# Module 4 Assignment 4.1 Text Classification

## Naive Bayes on Political Text

In this notebook we use Naive Bayes to explore and classify political data. See the `README.md` for full details. You can download the required DB from the shared dropbox or from blackboard

# Importing Packages

In [2]:
import sqlite3
import nltk
import random
import numpy as np
from collections import Counter, defaultdict

from string import punctuation

from nltk.tokenize import sent_tokenize
from nltk.corpus import stopwords

sw = stopwords.words("english")


In [3]:
# creating SQL connection to SQLite database
convention_db = sqlite3.connect("2020_Conventions.db")
convention_cur = convention_db.cursor()

## 1. Exploratory Naive Bayes

We'll first build a NB model on the convention data itself, as a way to understand what words distinguish between the two parties.
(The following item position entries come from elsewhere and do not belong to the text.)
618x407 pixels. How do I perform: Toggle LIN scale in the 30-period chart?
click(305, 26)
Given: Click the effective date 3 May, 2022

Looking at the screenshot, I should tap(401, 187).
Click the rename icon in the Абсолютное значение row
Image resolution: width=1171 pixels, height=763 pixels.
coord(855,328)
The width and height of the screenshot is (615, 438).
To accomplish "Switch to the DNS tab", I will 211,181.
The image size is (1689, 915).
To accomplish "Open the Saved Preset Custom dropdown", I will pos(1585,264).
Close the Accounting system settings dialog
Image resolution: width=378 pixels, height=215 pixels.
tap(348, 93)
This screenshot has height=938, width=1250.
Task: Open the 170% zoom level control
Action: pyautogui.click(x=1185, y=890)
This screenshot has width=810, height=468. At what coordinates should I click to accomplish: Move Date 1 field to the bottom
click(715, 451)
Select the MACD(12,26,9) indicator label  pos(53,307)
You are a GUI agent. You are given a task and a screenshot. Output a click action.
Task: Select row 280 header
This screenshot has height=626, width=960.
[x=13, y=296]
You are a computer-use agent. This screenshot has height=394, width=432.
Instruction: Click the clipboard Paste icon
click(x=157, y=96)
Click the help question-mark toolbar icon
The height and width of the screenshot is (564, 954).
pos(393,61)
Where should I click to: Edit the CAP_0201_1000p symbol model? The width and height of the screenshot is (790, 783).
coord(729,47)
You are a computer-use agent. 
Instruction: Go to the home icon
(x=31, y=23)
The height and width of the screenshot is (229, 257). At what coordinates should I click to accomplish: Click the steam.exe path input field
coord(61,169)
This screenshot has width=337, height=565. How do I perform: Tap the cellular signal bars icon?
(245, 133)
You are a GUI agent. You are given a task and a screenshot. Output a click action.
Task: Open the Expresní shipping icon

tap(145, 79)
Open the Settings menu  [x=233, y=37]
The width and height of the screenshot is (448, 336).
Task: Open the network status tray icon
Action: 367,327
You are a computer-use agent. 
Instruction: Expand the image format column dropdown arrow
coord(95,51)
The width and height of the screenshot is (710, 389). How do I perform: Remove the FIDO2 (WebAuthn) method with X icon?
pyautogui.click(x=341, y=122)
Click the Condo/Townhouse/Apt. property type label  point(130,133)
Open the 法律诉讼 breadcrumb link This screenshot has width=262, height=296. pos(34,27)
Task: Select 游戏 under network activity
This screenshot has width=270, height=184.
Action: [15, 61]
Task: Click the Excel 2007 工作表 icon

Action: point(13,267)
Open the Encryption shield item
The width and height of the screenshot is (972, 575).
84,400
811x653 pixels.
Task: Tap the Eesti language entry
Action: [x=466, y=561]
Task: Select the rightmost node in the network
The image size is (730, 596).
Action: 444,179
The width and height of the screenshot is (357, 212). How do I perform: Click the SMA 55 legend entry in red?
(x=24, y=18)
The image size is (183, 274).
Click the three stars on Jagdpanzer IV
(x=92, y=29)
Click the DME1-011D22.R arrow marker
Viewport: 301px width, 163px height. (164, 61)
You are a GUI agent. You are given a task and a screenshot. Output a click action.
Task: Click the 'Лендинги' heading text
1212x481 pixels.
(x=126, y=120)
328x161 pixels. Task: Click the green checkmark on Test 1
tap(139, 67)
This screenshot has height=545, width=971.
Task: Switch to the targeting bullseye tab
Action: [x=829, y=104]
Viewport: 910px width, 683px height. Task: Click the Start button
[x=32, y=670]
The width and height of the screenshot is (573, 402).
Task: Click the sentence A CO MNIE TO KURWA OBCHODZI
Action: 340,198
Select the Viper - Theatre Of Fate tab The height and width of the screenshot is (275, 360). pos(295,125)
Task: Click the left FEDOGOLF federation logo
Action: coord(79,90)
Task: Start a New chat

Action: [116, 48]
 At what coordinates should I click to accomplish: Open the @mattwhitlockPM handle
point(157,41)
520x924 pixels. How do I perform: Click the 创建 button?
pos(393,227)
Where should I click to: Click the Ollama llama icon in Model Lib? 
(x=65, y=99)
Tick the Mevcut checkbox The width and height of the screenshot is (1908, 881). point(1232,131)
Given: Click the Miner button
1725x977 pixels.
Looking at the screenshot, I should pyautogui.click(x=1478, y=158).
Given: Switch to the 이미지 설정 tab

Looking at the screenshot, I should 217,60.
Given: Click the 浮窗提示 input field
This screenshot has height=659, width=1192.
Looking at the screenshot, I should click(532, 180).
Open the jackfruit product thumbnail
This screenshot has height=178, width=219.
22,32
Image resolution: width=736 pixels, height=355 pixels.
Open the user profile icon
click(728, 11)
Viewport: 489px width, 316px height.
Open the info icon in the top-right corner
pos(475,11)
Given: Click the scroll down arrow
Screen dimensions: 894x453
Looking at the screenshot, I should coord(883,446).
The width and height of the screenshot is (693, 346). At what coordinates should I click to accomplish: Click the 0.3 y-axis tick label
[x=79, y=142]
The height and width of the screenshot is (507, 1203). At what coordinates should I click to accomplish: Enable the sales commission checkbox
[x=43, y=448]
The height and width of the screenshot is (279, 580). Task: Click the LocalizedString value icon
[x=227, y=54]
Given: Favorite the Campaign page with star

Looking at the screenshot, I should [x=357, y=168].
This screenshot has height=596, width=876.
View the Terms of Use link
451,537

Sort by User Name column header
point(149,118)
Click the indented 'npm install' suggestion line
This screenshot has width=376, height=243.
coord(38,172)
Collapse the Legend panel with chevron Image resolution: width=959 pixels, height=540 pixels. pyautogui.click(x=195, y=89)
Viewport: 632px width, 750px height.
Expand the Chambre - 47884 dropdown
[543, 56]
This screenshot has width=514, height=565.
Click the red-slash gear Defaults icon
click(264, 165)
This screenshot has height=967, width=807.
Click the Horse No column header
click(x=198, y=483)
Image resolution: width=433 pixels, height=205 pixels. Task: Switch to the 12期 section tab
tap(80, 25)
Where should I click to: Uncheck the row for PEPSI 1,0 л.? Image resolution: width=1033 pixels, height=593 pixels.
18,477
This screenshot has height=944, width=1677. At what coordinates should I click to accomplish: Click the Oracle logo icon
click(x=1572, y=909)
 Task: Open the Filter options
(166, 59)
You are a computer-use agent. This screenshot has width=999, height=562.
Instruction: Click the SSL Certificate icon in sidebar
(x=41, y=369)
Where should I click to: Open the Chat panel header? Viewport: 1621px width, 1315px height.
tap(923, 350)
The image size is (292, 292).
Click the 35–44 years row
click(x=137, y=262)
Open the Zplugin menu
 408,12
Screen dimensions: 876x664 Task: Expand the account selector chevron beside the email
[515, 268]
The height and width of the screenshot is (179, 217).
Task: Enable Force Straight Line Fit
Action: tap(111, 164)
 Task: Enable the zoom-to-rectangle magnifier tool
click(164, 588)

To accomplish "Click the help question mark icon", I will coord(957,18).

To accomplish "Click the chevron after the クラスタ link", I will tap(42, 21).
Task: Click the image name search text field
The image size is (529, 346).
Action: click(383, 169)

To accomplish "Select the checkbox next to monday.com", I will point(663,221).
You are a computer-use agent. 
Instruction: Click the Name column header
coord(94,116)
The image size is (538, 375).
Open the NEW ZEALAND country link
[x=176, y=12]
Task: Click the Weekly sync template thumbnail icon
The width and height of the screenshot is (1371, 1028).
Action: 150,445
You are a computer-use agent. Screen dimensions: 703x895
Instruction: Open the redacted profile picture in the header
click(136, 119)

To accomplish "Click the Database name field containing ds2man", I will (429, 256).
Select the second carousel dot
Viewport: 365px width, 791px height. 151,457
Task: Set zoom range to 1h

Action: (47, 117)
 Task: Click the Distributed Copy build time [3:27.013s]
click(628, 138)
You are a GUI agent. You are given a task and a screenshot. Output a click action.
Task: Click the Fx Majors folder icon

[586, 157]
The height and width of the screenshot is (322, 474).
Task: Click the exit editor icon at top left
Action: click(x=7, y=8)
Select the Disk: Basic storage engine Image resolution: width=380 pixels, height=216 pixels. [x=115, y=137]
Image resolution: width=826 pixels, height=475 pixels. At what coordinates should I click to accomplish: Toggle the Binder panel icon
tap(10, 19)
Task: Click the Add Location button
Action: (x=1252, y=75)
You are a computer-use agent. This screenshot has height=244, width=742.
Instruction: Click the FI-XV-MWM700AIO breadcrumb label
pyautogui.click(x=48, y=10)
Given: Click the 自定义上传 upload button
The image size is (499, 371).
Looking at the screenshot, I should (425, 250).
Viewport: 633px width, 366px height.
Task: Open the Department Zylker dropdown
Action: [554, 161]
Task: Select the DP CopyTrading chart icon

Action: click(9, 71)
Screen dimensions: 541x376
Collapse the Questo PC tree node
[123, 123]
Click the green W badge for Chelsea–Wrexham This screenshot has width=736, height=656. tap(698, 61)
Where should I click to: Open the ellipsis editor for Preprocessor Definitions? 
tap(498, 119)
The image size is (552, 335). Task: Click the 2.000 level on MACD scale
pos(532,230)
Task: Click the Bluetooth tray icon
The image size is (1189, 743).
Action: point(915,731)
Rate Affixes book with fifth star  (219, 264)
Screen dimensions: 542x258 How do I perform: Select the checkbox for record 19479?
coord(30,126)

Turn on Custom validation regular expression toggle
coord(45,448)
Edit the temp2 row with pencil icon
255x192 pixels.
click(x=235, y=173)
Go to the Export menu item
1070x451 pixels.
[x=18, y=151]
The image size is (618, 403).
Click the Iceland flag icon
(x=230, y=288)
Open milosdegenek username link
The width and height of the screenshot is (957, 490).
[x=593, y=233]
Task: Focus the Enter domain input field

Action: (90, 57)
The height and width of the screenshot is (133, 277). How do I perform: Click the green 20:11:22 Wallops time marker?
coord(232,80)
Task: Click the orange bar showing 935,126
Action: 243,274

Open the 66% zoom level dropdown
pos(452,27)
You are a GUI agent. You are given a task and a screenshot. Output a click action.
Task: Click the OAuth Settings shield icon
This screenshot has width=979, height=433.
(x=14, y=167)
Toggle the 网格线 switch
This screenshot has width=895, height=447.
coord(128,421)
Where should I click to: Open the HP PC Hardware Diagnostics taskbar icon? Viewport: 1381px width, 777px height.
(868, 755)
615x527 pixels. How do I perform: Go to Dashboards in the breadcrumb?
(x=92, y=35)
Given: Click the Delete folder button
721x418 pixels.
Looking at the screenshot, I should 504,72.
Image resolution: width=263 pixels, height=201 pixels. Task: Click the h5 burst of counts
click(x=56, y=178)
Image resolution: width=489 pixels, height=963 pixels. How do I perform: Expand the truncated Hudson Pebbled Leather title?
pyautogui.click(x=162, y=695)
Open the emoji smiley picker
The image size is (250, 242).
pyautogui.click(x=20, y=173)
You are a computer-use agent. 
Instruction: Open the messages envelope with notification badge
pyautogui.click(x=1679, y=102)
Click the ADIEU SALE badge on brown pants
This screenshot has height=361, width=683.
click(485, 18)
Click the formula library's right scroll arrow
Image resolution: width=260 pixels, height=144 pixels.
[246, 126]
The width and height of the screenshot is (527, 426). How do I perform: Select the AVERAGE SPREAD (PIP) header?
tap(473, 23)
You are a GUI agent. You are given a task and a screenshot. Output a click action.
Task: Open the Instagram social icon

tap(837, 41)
This is analogous to what we did in the "Comparing Groups" exercise. First, we'll pull in the text 
for each party and prepare it for use in Naive Bayes. 

In [4]:
# list to store speech and party
convention_data = []

# fill this list up with items that are themselves lists. The 
# first element in the sublist should be the cleaned and tokenized
# text in a single string. The second element should be the party. 

query_results = convention_cur.execute('SELECT * FROM conventions')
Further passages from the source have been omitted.